Prologue
L’encensoir se balançait paresseusement au plafond des appartements royaux et diffusait des volutes capiteuses. Le qanfasa, onéreux mélange de résine narcotique, envahissait le moindre recoin de la colonnade, malgré le vent frais balayant la nuit frissonnante. Son odeur puissante de camphre et de bois de cade brûlé s’écoulait en une cascade fantomatique le long des tentures et jusque dans la cour en contrebas. Les bras de fumée caressaient les contours des deux silhouettes face à face dans la pénombre.

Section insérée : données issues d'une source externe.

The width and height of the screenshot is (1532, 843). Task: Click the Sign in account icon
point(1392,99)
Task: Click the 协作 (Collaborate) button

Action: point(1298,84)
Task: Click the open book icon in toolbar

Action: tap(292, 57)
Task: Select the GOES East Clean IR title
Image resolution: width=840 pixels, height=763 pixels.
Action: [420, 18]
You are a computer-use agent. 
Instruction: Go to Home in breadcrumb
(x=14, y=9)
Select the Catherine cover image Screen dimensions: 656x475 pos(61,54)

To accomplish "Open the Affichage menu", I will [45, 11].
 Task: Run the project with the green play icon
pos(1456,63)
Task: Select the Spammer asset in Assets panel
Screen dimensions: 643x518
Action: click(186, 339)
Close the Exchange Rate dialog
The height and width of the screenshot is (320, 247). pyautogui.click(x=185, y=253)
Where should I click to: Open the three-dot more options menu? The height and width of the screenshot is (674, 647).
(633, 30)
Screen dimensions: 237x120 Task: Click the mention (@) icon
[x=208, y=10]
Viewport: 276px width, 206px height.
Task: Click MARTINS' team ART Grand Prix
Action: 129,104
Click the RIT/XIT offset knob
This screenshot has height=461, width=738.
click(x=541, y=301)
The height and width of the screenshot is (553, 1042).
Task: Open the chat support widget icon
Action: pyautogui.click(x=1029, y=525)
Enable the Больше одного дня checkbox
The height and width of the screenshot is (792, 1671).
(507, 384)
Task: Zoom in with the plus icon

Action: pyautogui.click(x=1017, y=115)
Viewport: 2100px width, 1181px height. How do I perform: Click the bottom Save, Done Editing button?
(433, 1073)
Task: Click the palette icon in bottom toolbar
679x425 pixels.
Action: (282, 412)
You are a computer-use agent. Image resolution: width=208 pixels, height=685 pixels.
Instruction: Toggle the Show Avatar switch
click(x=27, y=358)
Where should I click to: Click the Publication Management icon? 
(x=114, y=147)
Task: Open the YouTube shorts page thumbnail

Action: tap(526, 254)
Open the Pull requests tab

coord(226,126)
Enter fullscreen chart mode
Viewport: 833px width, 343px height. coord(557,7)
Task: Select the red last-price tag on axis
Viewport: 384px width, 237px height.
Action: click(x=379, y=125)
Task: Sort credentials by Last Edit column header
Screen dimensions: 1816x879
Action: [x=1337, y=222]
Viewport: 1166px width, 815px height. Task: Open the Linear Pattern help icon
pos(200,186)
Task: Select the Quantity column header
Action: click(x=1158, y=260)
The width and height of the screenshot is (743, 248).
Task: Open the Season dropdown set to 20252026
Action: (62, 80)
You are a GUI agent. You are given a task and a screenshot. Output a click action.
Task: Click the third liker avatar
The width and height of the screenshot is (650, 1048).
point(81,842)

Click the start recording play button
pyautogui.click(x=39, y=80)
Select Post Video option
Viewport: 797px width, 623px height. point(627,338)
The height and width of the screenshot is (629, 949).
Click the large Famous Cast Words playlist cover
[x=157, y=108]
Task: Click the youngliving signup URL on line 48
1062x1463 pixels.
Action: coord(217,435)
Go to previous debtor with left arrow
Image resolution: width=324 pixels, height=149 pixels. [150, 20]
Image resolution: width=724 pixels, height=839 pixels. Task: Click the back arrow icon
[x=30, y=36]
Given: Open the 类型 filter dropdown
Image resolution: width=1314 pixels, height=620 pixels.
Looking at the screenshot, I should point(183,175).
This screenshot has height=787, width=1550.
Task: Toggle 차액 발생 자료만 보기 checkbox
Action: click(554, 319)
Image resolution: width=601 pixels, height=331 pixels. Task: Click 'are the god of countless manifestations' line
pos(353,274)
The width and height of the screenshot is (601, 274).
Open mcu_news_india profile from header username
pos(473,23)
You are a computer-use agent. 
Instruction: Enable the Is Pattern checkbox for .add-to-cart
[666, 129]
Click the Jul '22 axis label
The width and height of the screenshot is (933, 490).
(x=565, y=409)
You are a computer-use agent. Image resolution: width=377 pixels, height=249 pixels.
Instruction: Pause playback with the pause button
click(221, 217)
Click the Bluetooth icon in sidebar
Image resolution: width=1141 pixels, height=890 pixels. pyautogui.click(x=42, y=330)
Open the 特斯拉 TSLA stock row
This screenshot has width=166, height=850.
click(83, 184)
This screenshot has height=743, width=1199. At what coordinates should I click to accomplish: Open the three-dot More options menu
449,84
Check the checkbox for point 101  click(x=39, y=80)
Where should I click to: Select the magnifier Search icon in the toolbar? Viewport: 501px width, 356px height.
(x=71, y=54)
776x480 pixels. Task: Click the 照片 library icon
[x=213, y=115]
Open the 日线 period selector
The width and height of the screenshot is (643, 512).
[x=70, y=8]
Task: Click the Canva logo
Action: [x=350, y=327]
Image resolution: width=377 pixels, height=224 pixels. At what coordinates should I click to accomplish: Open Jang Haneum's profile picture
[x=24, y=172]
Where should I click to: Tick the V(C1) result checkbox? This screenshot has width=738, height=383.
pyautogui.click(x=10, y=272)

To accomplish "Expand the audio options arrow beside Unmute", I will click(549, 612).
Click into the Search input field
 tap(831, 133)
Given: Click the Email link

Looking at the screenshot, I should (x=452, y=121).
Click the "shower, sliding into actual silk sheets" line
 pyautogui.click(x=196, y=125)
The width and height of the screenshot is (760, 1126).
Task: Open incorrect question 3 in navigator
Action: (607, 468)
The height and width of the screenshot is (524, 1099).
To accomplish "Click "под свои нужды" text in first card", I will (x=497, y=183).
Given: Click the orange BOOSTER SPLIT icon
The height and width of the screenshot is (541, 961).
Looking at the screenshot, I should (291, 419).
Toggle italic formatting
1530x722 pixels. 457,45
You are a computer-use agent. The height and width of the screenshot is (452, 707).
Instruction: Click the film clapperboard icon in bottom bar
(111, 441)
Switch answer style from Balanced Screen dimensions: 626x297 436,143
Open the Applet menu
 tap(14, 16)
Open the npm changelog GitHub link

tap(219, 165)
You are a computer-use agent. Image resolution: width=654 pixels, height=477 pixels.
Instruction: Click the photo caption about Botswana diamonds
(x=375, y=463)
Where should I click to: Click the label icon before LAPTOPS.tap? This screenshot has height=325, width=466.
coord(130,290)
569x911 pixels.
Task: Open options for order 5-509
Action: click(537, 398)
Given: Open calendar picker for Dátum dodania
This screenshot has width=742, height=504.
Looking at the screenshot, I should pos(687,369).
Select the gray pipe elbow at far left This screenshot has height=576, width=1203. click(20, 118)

L'oracle avait les yeux fermés, ses mains noueuses posées à plat sur la table. Sa silhouette pointait au travers du tissu de sa robe simple. Des épaules saillantes, une gorge creuse et une poitrine absente lui donnaient une apparence décharnée. La chandelle devant elle peinait à illuminer son visage parcheminé.
- Alors, que voyez-vous ?
Elle ouvrit lentement les yeux. En face d'elle, le Padishah Melki In Malhoufi était prostré sur un amas de coussins de satin aux couleurs chatoyantes.
- Répondez-moi ! Que voyez-vous ?
Le ton se voulait autoritaire mais la voix trahissait une angoisse pathétique.
- Rien de plus. Chabi, le soleil, la mort. Mes visions s’arrêtent là.
- Oh, par les Lunes ! Ma petite fille… elle ne peut pas mourir ! Elle ne doit pas mourir !
Il réprima un sanglot.
- Décris-moi encore ! Trouve des détails, je t'en supplie ! Il doit bien y avoir un moyen de la sauver !
- On ne peut pas tromper la mort, Votre Majesté.
Elle avait répondu au seigneur sur un ton d'un tranchant inéluctable. En d'autres temps, elle était venue pour la reine et ses deux aînés, annonçant leurs destins funestes sans pour autant être écoutée. Depuis ses dernières prédictions, Melki voyait en son oracle le dernier espoir de sauver Chabi.
- Cherche encore, concentre-toi !
- Comme vous voudrez, Votre Majesté.
Les paupières closes, elle ouvrit son œil intérieur et de son esprit jaillit les visions éphémères pénétrées des vapeurs de qanfasa. Les entrevues nocturnes se répétaient et les présages restaient identiques. Melki était obstiné et souhaitait tous les détails de ces rêves éveillés. Mais la voyante était formelle et concluait toujours par les mêmes mots :
"Personne ne peut tromper la mort."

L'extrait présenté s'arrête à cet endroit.